5 Minutes
Jerry Adler’s quiet curtain call: a life between the wings and the camera
Jerry Adler, a beloved figure of both Broadway production rooms and television screens, has died at the age of 96, his family and longtime friends announced. Best known to millions as Hesh Rabkin in HBO’s landmark series The Sopranos, Adler lived a double life in the performing arts: a powerhouse stage manager and director who only embraced on-screen acting in his sixth decade.
From backstage maestro to unforgettable character actor
Born February 4, 1929, in Brooklyn, New York, Adler’s career began behind the curtain. He worked on more than 50 Broadway shows—among them serving as stage manager for the original 1956 production of My Fair Lady starring a young Julie Andrews—and directed several Broadway productions. He later handled television stage duties for the soap Santa Barbara and the 1985 Tony Awards. Adler often joked about his start: he cut classes at Syracuse University to assist his father—then a general manager at the prestigious Group Theatre—and modestly called himself “a creature of nepotism.”

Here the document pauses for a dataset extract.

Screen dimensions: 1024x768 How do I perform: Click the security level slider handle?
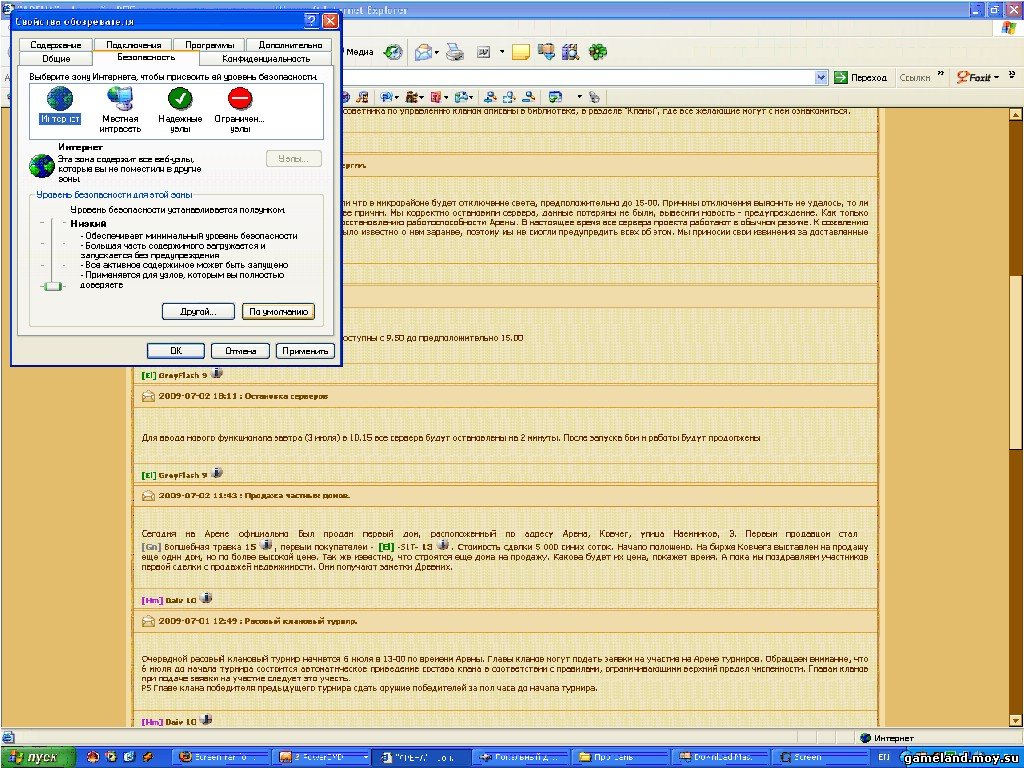click(51, 287)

Beloved roles that revealed a late-life reinvention
Adler’s screen acting career didn’t launch until the early 1990s—remarkable given how established he already was in theatre. He brought gravitas and nuance to TV and film with guest turns on Quantum Leap, Northern Exposure, The West Wing, Curb Your Enthusiasm, Transparent, Broad City and more. But it was Hesh Rabkin in The Sopranos that crystallized his public image: the measured, worldly Jewish consigliere whose counsel offered moral texture to Tony Soprano’s violent world.
Adler flexed his range across genres: on The Good Wife and The Good Fight he played the blunt, often comic name partner Howard Lyman; in FX’s Rescue Me he was Deputy Chief Sidney Feinberg—an example of Adler’s ability to alternate between warmth, grit and comic bluntness.

How Hesh stood beside the greats
Hesh Rabkin operates in a long cinematic lineage of the consigliere archetype—think Robert Duvall’s Tom Hagen in The Godfather. Unlike Hagen’s cool legalism, Hesh was a cultural and emotional anchor: a confidant whose experience and humor softened some of the show’s brutality. The Sopranos remains one of television’s definitive dramas, and Adler’s understated performance is a reminder how character actors supply crucial emotional scaffolding to ensemble masterpieces.
Filmography highlights and industry imprint
On the big screen Adler appeared in Manhattan Murder Mystery (1993), In Her Shoes (2005), Find Me Guilty (2006), A Most Violent Year (2014) and Driveways (2019). Across decades he proved that professional craftsmanship—from stage management to directing—can be a springboard for memorable acting work, even when that pivot comes late.
Behind-the-scenes trivia and legacy
Adler’s life is studded with cinema-and-theatre trivia that fans will cherish: he worked backstage on Gentlemen Prefer Blondes in 1950; he was Julie Andrews’s stage manager in My Fair Lady; and his cousin was Stella Adler, the famed acting teacher. He often remarked, with both wonder and bemusement, about being recognized on the street: "After spending decades in the dark backstage, being greeted as 'Hey, Hesh!' is so strange," he told TheaterMania in 2015.
Expert perspective
"Adler’s career is a study in craft over celebrity," says cinema historian Elena Morales. "He exemplified how technical mastery in theater can translate into profound character work onscreen—age became a source of authority rather than limitation."
Why Jerry Adler matters to TV, film and theatre
Adler’s story offers several broader takeaways for actors and audiences alike: the entertainment industry values depth and reliability; ensemble television—especially prestige dramas like The Sopranos—relies on seasoned character actors to create texture; and the path from workshop to camera remains open to those who master the fundamentals. In an era where celebrity often skews young, Adler’s late-blooming film and television success is a powerful counter-narrative.
Conclusion: an enduring character actor and theatre architect
Jerry Adler’s passing marks the end of a remarkable era in which stagecraft and screen acting intersected seamlessly. He leaves behind an exceptional body of work—both visible and invisible: the directors’ notes, cue sheets and live-show instincts that shaped Broadway productions, and the memorable small-screen characters that enriched modern television drama. As viewers revisit The Sopranos, The Good Wife or his many film appearances, Adler’s performances will continue to teach aspiring actors about subtlety, timing and the art of supporting greatness.